Extrait choisi
L’article 80 ajoute l’objectif relatif à l’amélioration du « niveau d'occupation du parc immobilier » lors de la mise en place des ORIL en modifiant l’article L.318-5 du Code précité. De même, les potentiels bénéficiaires des aides sont élargis en ajoutant « les personnes physiques ou morales qui s'engagent à acquérir des lots de copropriétés et à réaliser des travaux de restructuration et de réhabilitation dans le but de réunir des lots contigus, dès lors qu'ils respectent les obligations d'occupation et de location des logements définies par la délibération ». Il s’agit d’assouplir le dispositif pour encourager les propriétaires à réhabiliter leur bien et de permettre à la collectivité territoriale d’accorder l’aide avec les conditions qu’elle souhaite (par exemple, en fixant un nombre de semaines d’occupation par an).

Données d'entrée
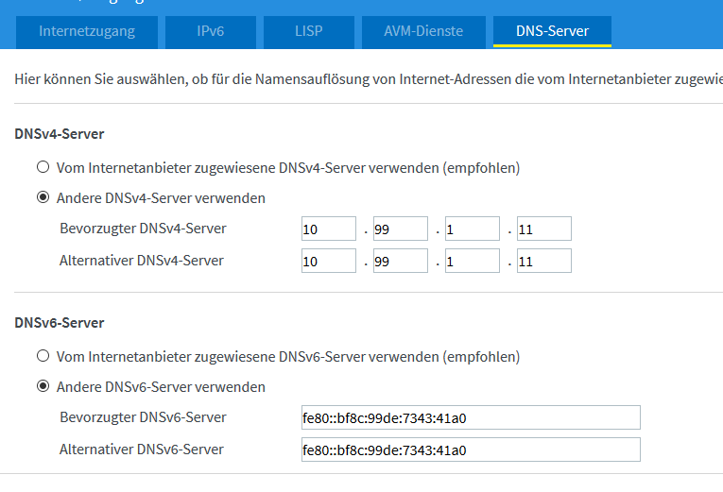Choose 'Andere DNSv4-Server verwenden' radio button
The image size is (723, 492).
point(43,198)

---

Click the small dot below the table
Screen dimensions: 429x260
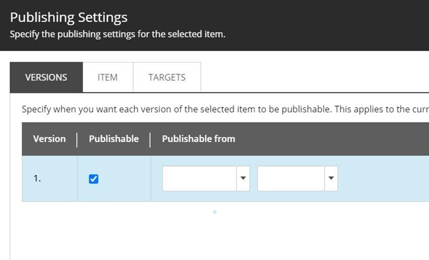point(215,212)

Consigne
Mettez à jour l'extrait sur les ORIL en recopiant tout le passage de « L’article 80 ajoute » jusqu'à « d’occupation par an). », avec « commune » à la place de « collectivité territoriale ».

Réponse
L’article 80 ajoute l’objectif relatif à l’amélioration du « niveau d'occupation du parc immobilier » lors de la mise en place des ORIL en modifiant l’article L.318-5 du Code précité. De même, les potentiels bénéficiaires des aides sont élargis en ajoutant « les personnes physiques ou morales qui s'engagent à acquérir des lots de copropriétés et à réaliser des travaux de restructuration et de réhabilitation dans le but de réunir des lots contigus, dès lors qu'ils respectent les obligations d'occupation et de location des logements définies par la délibération ». Il s’agit d’assouplir le dispositif pour encourager les propriétaires à réhabiliter leur bien et de permettre à la commune d’accorder l’aide avec les conditions qu’elle souhaite (par exemple, en fixant un nombre de semaines d’occupation par an).